Kauth felt his cheeks flush. He had overheard a conversation meant to be private—Vor revealing his deepest and most painful secrets.
“I’m sorry,” he said, “perhaps I should—”
Vor cut him off. “Never mind. It’s not an easy question to answer.”
“I’m just trying to understand …” Understand what? What it meant to have principles?
“She begged me,” Vor said. “She begged you? That’s it?”
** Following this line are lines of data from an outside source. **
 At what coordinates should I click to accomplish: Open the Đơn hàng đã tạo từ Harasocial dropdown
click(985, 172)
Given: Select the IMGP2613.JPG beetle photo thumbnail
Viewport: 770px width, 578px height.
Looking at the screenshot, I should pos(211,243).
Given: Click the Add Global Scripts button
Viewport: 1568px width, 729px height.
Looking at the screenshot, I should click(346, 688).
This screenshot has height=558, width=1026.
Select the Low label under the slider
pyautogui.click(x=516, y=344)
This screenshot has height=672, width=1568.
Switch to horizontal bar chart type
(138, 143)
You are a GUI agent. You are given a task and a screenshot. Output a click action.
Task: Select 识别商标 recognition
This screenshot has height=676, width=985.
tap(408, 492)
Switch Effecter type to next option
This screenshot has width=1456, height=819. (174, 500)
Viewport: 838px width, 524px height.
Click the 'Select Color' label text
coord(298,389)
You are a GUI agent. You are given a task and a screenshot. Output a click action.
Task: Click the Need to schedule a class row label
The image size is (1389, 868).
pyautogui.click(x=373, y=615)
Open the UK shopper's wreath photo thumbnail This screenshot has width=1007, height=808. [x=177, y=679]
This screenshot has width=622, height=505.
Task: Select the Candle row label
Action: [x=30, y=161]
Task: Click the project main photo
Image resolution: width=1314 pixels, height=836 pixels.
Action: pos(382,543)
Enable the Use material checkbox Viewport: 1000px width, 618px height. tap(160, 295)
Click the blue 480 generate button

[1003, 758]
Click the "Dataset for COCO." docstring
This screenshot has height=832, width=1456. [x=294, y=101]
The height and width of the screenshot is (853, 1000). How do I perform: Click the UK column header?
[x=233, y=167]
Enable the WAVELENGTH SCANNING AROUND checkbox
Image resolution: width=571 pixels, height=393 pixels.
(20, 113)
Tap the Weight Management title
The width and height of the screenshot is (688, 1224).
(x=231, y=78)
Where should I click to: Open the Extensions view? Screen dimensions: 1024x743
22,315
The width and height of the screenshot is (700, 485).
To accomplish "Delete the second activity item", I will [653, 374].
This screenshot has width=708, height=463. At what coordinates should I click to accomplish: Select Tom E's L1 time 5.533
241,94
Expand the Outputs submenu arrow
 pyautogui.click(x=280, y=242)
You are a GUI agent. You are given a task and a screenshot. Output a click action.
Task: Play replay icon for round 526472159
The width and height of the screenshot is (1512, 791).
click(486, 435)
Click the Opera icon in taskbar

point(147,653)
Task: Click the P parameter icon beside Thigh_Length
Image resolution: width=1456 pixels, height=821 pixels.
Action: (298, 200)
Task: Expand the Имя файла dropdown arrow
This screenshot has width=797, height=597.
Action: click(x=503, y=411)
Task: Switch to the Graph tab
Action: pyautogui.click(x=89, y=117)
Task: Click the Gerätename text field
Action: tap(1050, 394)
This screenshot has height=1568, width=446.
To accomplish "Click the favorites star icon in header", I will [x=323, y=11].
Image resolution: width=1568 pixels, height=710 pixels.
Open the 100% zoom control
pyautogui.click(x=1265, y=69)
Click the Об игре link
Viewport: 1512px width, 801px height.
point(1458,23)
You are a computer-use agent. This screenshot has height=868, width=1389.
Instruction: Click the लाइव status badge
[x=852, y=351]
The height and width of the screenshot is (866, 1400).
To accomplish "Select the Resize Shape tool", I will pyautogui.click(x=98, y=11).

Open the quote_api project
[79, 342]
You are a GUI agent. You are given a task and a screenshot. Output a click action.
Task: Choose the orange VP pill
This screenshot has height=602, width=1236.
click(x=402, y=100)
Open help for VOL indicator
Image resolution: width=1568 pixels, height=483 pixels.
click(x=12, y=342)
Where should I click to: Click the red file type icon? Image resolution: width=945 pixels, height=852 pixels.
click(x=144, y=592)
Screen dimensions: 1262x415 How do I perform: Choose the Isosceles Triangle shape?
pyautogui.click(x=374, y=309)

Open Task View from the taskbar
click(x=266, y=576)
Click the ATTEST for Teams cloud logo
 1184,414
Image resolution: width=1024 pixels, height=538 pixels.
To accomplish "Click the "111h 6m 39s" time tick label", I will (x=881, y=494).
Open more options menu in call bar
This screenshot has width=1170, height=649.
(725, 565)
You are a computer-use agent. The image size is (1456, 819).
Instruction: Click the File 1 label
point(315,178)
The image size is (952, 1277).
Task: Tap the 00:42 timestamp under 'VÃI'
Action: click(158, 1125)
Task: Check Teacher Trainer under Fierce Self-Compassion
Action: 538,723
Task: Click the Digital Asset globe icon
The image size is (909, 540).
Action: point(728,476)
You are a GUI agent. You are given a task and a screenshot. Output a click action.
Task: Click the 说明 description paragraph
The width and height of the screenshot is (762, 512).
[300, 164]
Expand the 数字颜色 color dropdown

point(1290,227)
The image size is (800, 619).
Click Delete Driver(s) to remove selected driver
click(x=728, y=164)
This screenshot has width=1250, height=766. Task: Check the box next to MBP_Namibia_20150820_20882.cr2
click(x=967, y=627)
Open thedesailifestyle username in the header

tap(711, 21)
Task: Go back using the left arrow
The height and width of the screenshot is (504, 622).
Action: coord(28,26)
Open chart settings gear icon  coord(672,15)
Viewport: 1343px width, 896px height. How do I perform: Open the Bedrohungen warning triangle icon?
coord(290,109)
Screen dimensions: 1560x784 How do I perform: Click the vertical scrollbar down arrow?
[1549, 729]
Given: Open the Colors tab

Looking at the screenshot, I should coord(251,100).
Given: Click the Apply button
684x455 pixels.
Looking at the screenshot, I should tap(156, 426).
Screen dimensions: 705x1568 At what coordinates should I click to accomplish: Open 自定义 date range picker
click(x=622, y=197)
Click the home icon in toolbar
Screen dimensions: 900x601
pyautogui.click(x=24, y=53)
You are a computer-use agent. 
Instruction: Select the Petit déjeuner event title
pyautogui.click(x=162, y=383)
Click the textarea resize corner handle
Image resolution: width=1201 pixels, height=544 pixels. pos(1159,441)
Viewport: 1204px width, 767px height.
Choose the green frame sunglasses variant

“I offered her the choice, the same one Durrnak offered us today. If she had stayed with us, we might have been able to deal with her child when it came, either purify it or destroy it before it grew too powerful. But she refused. She said that she had friends who could exorcise the evil from the child before it was born and let her give birth to a normal child free of evil’s taint.”
“And you believed her.”
Vor hesitated, tracing some pattern in the gravel. “I’m not sure I did, actually. But I wanted to.”
“You wanted to?”
“You don’t understand what it’s like to live here, Kauth. Wandering the Labyrinth you can go days without seeing another living thing. Anything you do see you usually have to kill. It’s a war of relentless extermination. To believe that she could bear a normal, healthy child—it was like believing that something could grow and flower in the Demon Wastes.” Vor slowly shook his head. “A damn fool dream.”
“As though life could somehow grow out of death,” Kauth said. He looked down at last at the masonry in his hand. … recapitulates the serpents’ sacrifice, binding the servant anew so the master shall not break free.